SHORE WEED LINE OUTER EDGE · PIKE DEEP BASIN · PERCH YOU, AT MIDDAY
Midday · 9 AM – 5 PM

Perch over the deep basin

While shore anglers go biteless, perch schools sit near bottom in the deepest part of the lake. Drift slowly with a worm or small grub dropped straight down — no bobber, just split shot. One bite means the school is under you: anchor or mark the spot and work it.

Why kayak: this water is unreachable from shore, and it's where the fish actually are during the lull.

Anytime

Troll the basin for pike & bass

Paddle at a slow, steady pace with a spinner or small spoon trailing 15–25 m behind you.
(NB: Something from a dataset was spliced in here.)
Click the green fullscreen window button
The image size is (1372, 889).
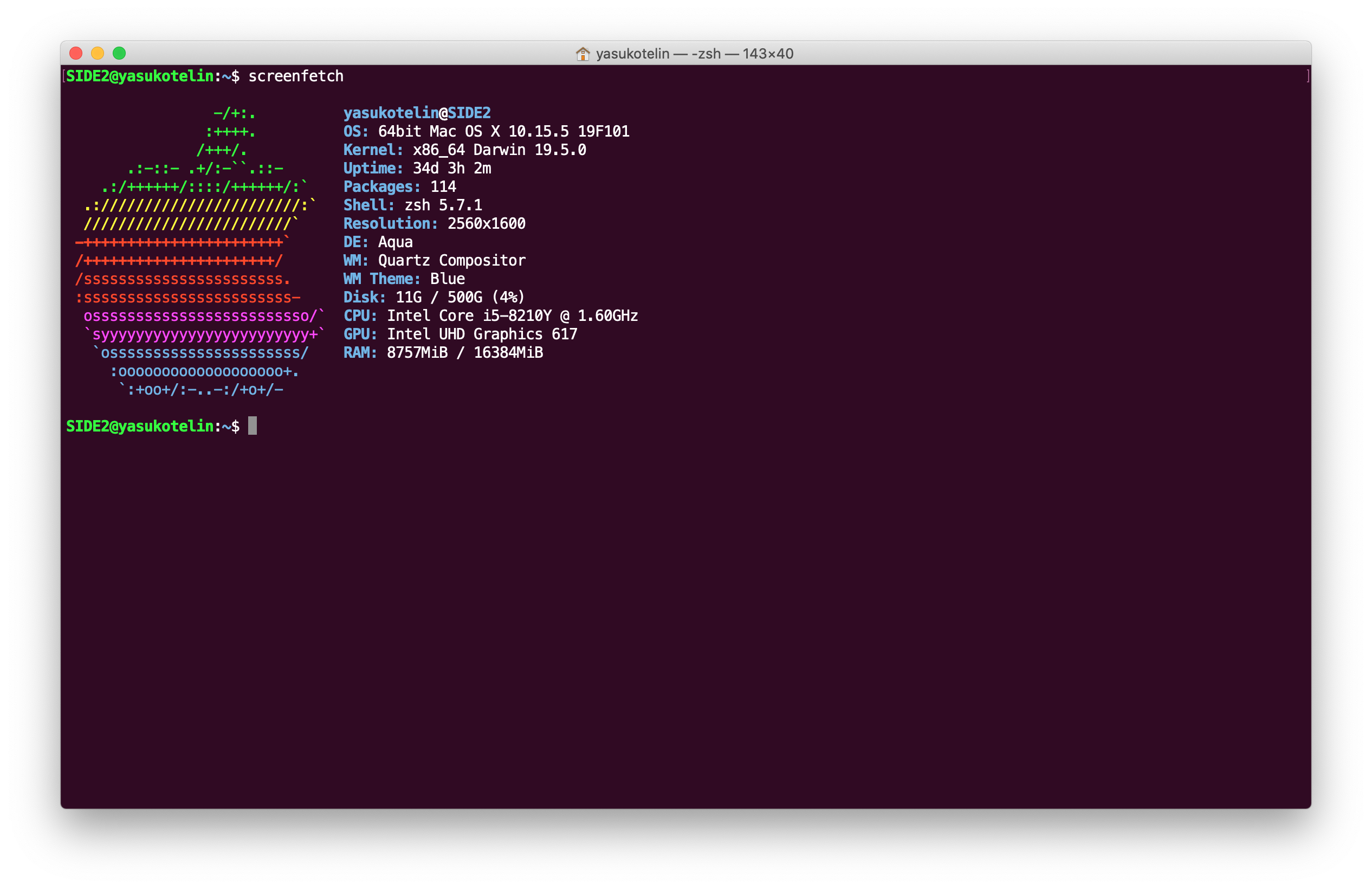pyautogui.click(x=119, y=53)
You'll cross the deep basin and the outside weed line — right through the cruising lanes of the pike that went deep after sunrise.

Why kayak: covers more water in an hour than a full day of shore casting, with zero extra technique required.

Dawn & dusk

Cast the outer weed edge

The deep side of the weed line — the side shore anglers can't reach — is the prime ambush wall. Sit in open water and cast toward the weeds, retrieving along the edge. During the prime windows, this beats any shore spot on the lake.

Why kayak: you're fishing the same structure as everyone else, from the side the fish don't expect.

After dark

Anchored night bullhead

Bullhead feed over the deep mud bottom at night. Anchor over the basin with smelly bait straight down and a headlamp on. Only do this on dead-calm nights — otherwise run the same setup anchored close to shore.

Why kayak: direct access to the mud flats where July bullhead feed hardest.

Kayak cautions A pike thrashing beside a kayak is a different experience than from shore — keep pliers within reach and consider a small net. Wear your PFD, and take the July thunderstorm warning double-seriously: you're the tallest thing on the water, so head in at the first sign of buildup.
Technique

Key Tips

1
Fish the edges, not the open water Always cast near structure — weed edges, fallen logs, docks, points of land. Open water in a small lake is usually empty. In July, the weed line is the highway every fish travels.
2
Go deeper as the day heats up Warm July surface water pushes fish down. If the morning spot dies, don't leave — fish the same area deeper. Slide your bobber down or let your lure sink longer before retrieving.
3
Speed up your retrieve Warm water means fast fish metabolism. A quicker spinner retrieve works better in July than the medium pace of June. If nothing hits after 10 casts, change speed before changing lures.
4
Give each spot 15–20 minutes Beginners move too fast. The fish are there — you just need to find the right depth and presentation before writing a spot off.
5
Handle fish with wet hands Wet your hands before touching any fish to protect their slime coat. For bullhead, grip firmly from above to avoid the sharp pectoral spines on their sides.
Stay legal, stay safe

Before You Go

Don't skip these

  • Buy a Quebec recreational fishing license at quebec.ca or Canadian Tire before you fish. Saint-Côme is in fishing Zone 9.
  • Bass season in Zone 9 opens in late June — open through July, but confirm current dates and limits at peche.faune.gouv.qc.ca, since rules can vary by water body.
  • Confirm you have legal access to the lake shore — many Quebec lakes are privately bordered.
  • If you keep fish, get them into a cooler with ice right away. In July heat they spoil fast — never leave them on a stringer in warm water.
  • Check the forecast: July thunderstorms build fast in Lanaudière. Get off the water at the first rumble.